Ночь надвигалась. В покое, где они были, стало темно. Неясно намечалась в углу фигура недвижно сидящего гэлюна. Четки не двигались в его руках. Казалось, он заснул.

После продолжительного молчания тихо и точно с каким-то упреком стал говорить лама.

— Мир, отрекшийся от Бога и Им установленных законов, ты назвал культурным?…

Мир, поклонившийся золотому тельцу, ты называешь культурным?… Да ведь в этом, тобою названном культурном мире — такое одичание, какого история не запомнит. В твоем культурном мире: рабство в самой ужасной форме… Одичание, озверение…

Дикая наглость… И ты там думаешь найти людей, твоему русскому горю сочувствующих и его понимающих?…

Петрик пожал плечами. Лама заметил его движение.

— Ты мне не веришь? Ты думаешь: зазнался монгол!.. Азиат!.. Гнилой запад!..

Монах неслышно открыл дверь и принес в комнату круглый бумажный фонарь. От него светлее стало в покое. Неопределенные тени побежали по белым каменным стенам.

Сидевший в углу гэлюн поднял голову.

— Пойдем, сын мой, потолкуем еще, если ты не слишком устал.

"Канбо-лама" сделал знак пришедшему монаху, тот раскрыл двери — и гэлюн, за ним Джорджиев и Петрик пошли за светившим им фонарем монахом и стали спускаться по крутой каменной лестнице.

ХV

Они прошли двором и направились к главному флигелю, где стояла высокая кумирня.

Они шли длинными коридорами. За высокими дверьми кое-где слышалось неясное бормотание, за другими стояла тишина глубокого покойного сна. Гэлюн дошел до высокой резной двери, ведшей в покои ламы, и остановился подле нее. Он низко, монастырским, уставным поклоном поклонился «Канбо-ламе», Джорджиев ответил ему таким же поклоном. Монах открыл двери ламе. Джорджиев пропустил Петрика вперед и вошел за ним в высокий покой. В нем, как и во всем монастыре, было свежо.

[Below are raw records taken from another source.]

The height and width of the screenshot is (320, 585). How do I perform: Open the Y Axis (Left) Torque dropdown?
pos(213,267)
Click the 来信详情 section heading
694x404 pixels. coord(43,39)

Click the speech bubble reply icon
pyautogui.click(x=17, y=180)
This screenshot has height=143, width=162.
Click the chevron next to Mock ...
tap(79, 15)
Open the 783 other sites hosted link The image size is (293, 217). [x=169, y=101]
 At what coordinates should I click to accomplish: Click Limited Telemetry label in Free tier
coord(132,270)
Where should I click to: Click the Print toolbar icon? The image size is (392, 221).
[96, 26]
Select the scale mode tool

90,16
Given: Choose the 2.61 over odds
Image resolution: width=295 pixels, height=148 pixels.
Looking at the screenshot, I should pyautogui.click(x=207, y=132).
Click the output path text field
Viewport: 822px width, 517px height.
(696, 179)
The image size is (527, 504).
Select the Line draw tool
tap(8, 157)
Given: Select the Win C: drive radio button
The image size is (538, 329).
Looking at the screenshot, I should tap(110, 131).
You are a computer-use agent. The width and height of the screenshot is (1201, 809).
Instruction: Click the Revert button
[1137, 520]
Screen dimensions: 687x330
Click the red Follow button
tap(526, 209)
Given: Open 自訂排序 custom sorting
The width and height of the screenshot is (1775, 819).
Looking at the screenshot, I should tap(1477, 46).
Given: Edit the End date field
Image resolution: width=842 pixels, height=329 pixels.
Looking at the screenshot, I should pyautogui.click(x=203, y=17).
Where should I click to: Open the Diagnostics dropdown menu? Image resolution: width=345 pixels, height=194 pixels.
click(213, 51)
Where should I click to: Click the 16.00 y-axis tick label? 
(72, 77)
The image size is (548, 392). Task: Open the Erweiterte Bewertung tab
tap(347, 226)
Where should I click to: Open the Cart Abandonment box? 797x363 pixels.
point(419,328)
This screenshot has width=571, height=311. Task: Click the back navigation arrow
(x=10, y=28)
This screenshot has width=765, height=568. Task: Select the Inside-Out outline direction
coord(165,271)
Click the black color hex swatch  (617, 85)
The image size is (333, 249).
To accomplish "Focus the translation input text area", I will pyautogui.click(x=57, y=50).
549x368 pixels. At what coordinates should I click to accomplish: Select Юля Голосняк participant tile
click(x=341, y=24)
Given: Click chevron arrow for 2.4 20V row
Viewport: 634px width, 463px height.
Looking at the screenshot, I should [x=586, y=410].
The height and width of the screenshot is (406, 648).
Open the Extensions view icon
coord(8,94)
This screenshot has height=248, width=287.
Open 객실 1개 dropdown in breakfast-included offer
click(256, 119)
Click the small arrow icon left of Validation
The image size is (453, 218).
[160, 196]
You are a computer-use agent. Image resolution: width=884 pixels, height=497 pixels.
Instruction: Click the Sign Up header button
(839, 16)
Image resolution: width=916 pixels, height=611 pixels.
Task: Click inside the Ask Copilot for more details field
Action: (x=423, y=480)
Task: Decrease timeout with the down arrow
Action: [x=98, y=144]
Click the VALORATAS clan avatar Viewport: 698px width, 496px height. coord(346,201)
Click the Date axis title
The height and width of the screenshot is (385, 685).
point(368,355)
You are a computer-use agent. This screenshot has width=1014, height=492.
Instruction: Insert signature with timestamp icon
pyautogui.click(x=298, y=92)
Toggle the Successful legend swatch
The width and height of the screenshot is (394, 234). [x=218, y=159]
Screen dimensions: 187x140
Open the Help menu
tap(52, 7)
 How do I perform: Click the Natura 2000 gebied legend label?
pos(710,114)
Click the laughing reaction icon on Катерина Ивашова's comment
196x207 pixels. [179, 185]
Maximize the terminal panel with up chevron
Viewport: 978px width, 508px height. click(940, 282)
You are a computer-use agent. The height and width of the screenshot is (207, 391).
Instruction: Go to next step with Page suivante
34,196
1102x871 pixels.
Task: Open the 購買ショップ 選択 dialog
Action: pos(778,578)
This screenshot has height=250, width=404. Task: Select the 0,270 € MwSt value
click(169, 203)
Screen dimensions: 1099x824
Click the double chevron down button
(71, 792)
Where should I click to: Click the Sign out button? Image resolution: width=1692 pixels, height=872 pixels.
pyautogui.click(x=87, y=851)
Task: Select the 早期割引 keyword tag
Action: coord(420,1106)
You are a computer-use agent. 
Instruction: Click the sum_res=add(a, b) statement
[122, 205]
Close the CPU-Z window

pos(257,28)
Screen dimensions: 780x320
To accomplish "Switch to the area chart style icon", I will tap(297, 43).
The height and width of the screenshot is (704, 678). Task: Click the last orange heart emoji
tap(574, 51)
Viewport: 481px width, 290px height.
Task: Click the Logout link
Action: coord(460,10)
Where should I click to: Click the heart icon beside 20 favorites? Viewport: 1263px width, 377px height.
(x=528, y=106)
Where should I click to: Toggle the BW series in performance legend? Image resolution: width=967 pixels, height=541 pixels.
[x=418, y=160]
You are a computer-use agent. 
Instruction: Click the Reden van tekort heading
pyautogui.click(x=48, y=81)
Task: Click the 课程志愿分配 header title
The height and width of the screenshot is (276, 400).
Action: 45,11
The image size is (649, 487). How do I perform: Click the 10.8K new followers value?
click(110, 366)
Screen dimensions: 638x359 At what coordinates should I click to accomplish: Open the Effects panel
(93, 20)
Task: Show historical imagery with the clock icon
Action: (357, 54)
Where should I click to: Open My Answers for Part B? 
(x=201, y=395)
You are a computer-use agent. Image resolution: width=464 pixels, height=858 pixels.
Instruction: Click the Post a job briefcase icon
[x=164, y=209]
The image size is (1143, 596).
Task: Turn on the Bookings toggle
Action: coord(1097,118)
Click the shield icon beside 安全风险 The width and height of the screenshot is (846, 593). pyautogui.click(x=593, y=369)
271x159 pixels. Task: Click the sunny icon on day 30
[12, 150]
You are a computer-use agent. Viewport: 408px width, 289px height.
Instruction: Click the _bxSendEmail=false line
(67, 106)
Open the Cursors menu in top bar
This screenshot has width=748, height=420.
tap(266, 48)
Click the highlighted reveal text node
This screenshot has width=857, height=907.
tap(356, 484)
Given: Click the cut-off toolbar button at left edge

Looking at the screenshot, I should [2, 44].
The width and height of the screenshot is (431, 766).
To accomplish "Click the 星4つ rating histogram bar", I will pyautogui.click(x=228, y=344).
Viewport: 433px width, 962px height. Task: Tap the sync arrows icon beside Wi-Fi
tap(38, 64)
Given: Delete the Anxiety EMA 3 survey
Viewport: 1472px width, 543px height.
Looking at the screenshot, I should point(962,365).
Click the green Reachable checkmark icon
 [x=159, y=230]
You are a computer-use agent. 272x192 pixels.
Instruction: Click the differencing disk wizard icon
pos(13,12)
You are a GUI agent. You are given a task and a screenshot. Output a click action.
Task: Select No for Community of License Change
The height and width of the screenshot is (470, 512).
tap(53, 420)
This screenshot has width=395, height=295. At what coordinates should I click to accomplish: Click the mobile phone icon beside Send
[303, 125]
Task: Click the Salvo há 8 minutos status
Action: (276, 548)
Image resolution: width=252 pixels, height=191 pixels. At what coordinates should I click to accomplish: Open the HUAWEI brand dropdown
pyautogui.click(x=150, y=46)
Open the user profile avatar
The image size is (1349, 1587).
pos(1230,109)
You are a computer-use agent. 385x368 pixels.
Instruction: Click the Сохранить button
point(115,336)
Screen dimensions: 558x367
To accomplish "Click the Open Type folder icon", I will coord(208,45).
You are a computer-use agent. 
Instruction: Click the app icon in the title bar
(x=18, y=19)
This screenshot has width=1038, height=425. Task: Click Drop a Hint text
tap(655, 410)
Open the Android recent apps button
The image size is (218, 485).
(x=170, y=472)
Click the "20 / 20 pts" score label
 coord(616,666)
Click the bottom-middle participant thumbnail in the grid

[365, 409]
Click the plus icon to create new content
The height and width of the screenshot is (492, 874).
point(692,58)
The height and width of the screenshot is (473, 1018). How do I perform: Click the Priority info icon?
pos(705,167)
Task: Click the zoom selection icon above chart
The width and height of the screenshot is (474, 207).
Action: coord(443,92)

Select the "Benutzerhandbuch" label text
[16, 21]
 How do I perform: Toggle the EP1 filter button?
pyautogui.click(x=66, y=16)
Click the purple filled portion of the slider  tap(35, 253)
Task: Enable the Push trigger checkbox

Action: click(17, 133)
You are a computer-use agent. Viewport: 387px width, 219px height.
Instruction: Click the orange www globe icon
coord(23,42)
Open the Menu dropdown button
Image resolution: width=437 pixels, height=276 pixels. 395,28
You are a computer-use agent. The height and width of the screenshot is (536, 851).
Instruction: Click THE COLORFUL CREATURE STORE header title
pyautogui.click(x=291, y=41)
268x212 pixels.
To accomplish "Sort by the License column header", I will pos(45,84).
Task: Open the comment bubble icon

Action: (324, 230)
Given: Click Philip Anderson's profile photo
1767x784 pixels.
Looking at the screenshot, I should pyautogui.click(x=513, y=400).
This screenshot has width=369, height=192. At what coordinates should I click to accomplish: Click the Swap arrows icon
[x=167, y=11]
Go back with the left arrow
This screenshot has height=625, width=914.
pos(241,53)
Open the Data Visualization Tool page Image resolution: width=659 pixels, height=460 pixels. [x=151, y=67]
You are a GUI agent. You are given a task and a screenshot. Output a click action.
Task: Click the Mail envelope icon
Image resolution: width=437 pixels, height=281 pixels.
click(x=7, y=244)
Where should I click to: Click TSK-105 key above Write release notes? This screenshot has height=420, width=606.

Большая керосиновая лампа горела на громадном черного дерева в богатой китайской резьбе столе. Она освещала кипы бумаг, свитков, европейских газет, чашечки с тушью, печатки и изображения фантастических зверей, цветов и драконов из нефрита, порфира и яшмы. У стены в бронзовом, красивой резьбы «хибаче» тлели уголья. В комнате стоял ладанный дух, пахло угольями «хибача» и какими-то травами. Этот запах, обширность покоя почти без мебели, безделушки из твердых камней, вся эта китайщина, к которой Петрик давно привык, настраивали Петрика на какой-то мистический лад, и все здесь казалось ему таинственным и необычайным. Он ждал от ламы особых откровений, может быть, пророчеств.